Maurice Woulfe is a man who believes you should always take pride in your work.
And he has shown it by attending Banchory’s public toilets near the GPs’ surgery for over four years, keeping them spotless in the time.
The sparkling loos have even won Aberdeenshire Council’s “Loo of the year Award: 2012” and Maurice himself was awarded “Attendant of the Year 2012”.
All public conviences across the ‘Shire take part in the awards.
The former sub-sea engineer took up the post after retiring and realising a life at home wasn’t for him.
“I was a sub-sea engineer for many years but after I’d retired for a couple of years my wife told me that I’d have to get a job or she’d break my legs!” he laughed.
“So I saw this job came up and took it, it’s better to keep busy I think. I’ve always thought that no matter what your job is you should take pride in it and do it to the best of your ability.”
Originally from Dunstable in south-east England, Mo (as friends call him) moved to the north-east of Scotland in 1973.
Upon arriving in Scotland Maurice was the butt of the occasional jibe about being from south of the border but insists it “was all in good fun”: “You have to laugh about things like that, people can sometimes take a joke too seriously but I knew it was all meant in good fun, we’d have had a laugh with a Jock if he was down south so I don’t really see the difference.”
He lived a life of adventure in his “days in the oil” working as far afield as Singapore, Australia, New Zealand, the United States and across Africa.
He said that the Banchory toilets before he arrived were “a bit of a state”: “The budget is tight with the council and I saw they were in need of a paint job so I just paid for the paint and did it myself. I don’t mind, if it makes the facilities look better.”

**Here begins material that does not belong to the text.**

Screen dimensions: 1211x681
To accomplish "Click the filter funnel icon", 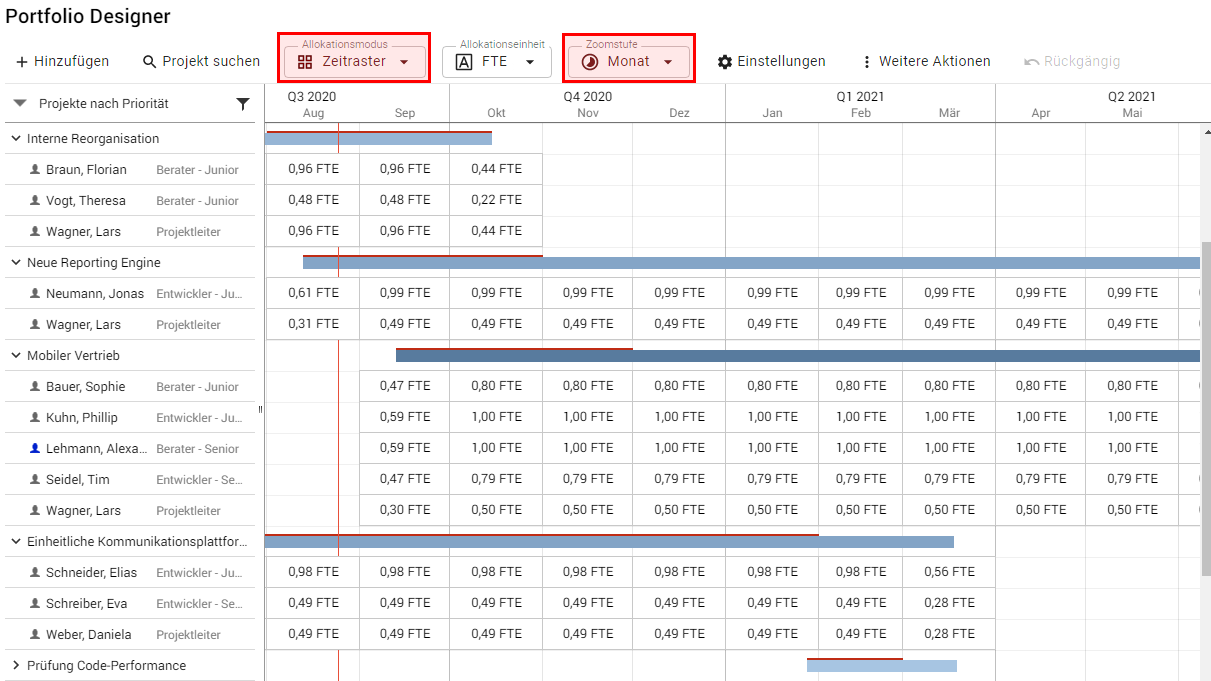I will tap(243, 104).
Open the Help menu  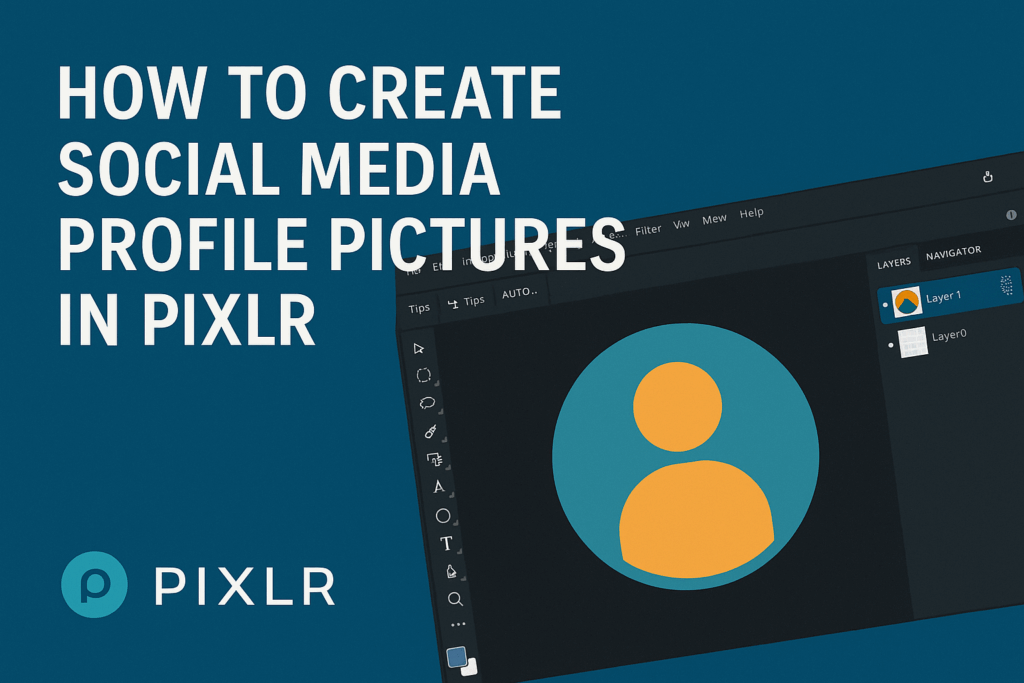(x=751, y=212)
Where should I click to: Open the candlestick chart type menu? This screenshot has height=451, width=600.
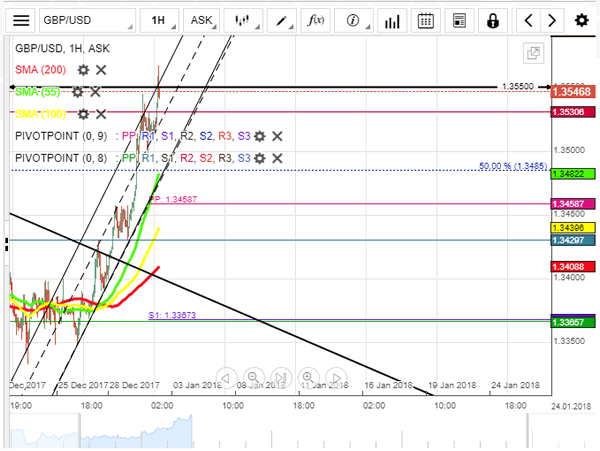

Banchory Community Council’s Lorna Barker praised his custodianship: “He really is to be commended, I’ve seen those toilets and they’re certainly cleaner than my bathroom! It gives the town a good image- especially with tourists.”
“The facilities are quite often vandalised but Maurice just gets on with the job in hand. I’ve lived in Banchory for over 30 years and never seen them looking so good.”
On receiving his awards modest Maurice said: “I didn’t want to display them but the Council made me put them up.”
“I jokingly asked if the council would give me a raise when I got the awards, but as you can imagine I already get paid a fortune by the council.” he added with a cheeky grin.